[[ Records for the exercise open ]]

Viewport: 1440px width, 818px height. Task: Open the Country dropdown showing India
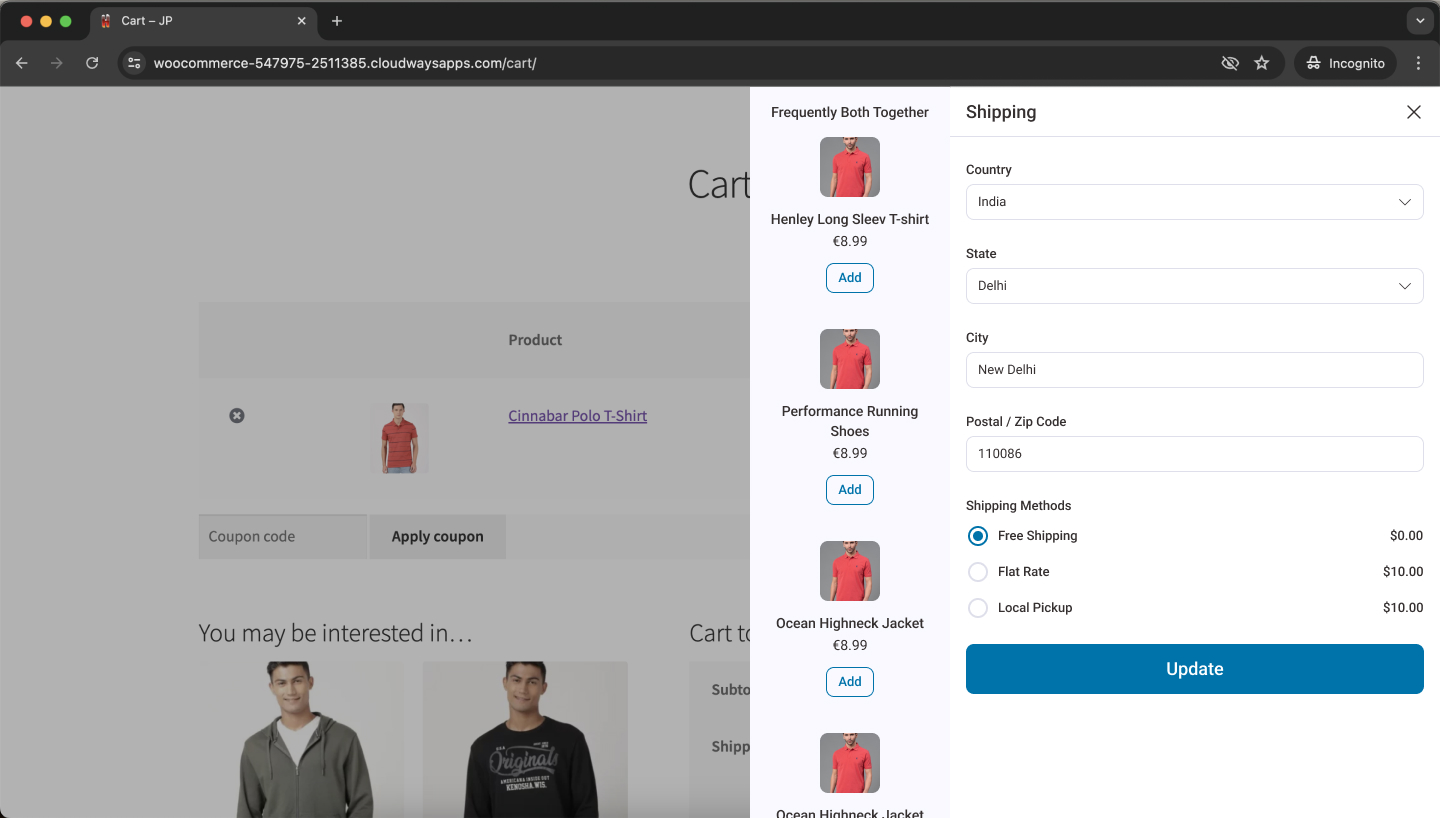1194,202
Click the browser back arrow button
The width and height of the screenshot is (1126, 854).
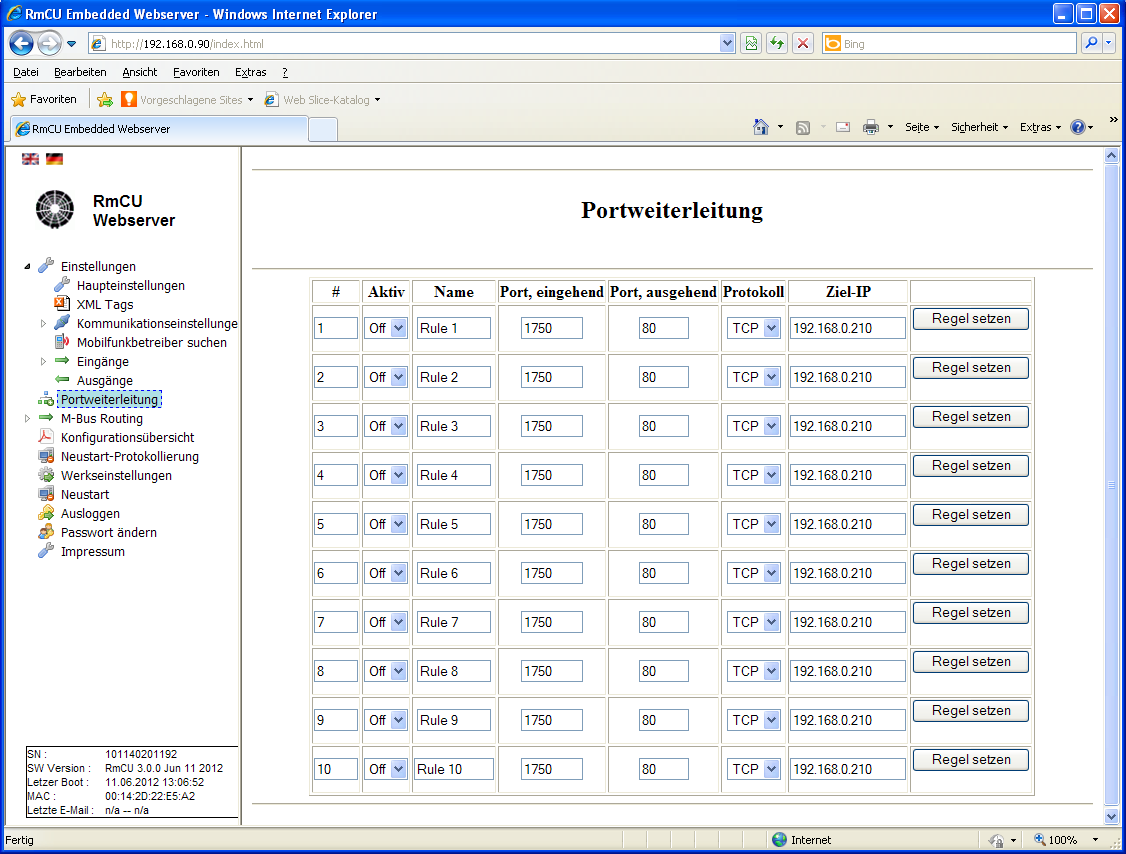22,44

[[ Records for the exercise closed ]]

What you are asked to do:
Word for word, restate the lines from the one containing "The width and" through the end of the listing, and nothing more. Skip the pictures.

Answer to this problem:
The width and height of the screenshot is (1126, 854).
22,44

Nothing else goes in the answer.